CRYSTAL METH ADDICTS KEEP SETTING THEMSELVES ON FIRE
Crystal meth, the cheap, life-wrecking, libido-inflaming drug beloved of actor Tom Sizemore, Fergie, and many other unfortunate people has now found a way to make itself even more readily available, dangerous, and undignified. Unless, y’know, having third-degree burns covering 90 percent of your body and a bunch of teeth missing is a look that you’re into.
Over the last few years, the “shake and bake” method has overtaken the lengthy, complicated production technique that required an out of the way location, sophisticated glassware and patience (something meth tweakers tend to be in short supply of). The newfangled way retains the majority of crystal meth’s traditional ingredients (pseudoephedrine, lithium, Coleman fuel, hydrochloric acid, etc), but instead of using glassware and an open flame, they’re mixed by shaking them all together in a regular plastic bottle with water.
The shaking process takes 15 minutes to produce meth, it’s so easy that you can do it in Walmart without anyone really noticing and the batch is stronger—sounds perfect, right? Well yes, if it wasn’t for the one major downside: a massive risk that the whole thing will blow up in your face.
The problem shakers and bakers are having is that the reaction is much less stable when you’re rattling it around in a bottle of Faygo than when you’re in lab conditions. The lithium can react with the water—or the air, if the bottle cap is released too early—and can explode, consuming the meth cook in a ball of flame. Victims of these explosions are flooding into burns units all over the US, forcing some to close as the mostly insurance-free addicts strip hospitals of their resources.

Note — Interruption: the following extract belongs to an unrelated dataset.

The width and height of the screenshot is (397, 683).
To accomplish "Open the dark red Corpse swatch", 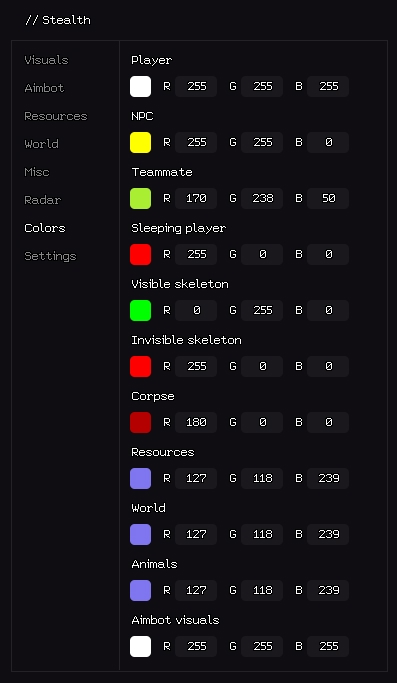I will (x=140, y=423).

I wanted to learn a bit more about the shake and bake method (for purely journalistic reasons ;) of course), so I got in touch with Tommy Farmer, a detective at the Tennessee Bureau of Investigation and director of the state meth and pharmaceuticals task force.
VICE: Hey Tommy. How do these shake bottles explode, what goes wrong? Tommy: A combination of things really, but basically it’s a false sense of security on the part of the meth cook. We tell them it’s a matter of when not if, because the speed of the reaction and the combination of the chemicals makes it very explosive. The ingredients consist of ammonia nitrate, sodium hydroxide, pseudoephedrine and ether, and with water, that’s a very reactive combination.
So a bit of chemistry knowledge may keep you safe? Well yes and no, the problem with it is you’re using improvised devices and when you do that, these things happen. When you create an endothermic reaction in a plastic bottle, you can’t prepare for all the equations and outcomes. Even the experiments we’ve done in our lab where we’re trying to learn about this technique and its risks have been failures, and we’ve had some dangerous reactions. The difference between us and them is that we were wearing fire protective suits, but meth cooks don’t have $1200 for one of those and so end up in one of the local burn units, which are currently one-third full across the US.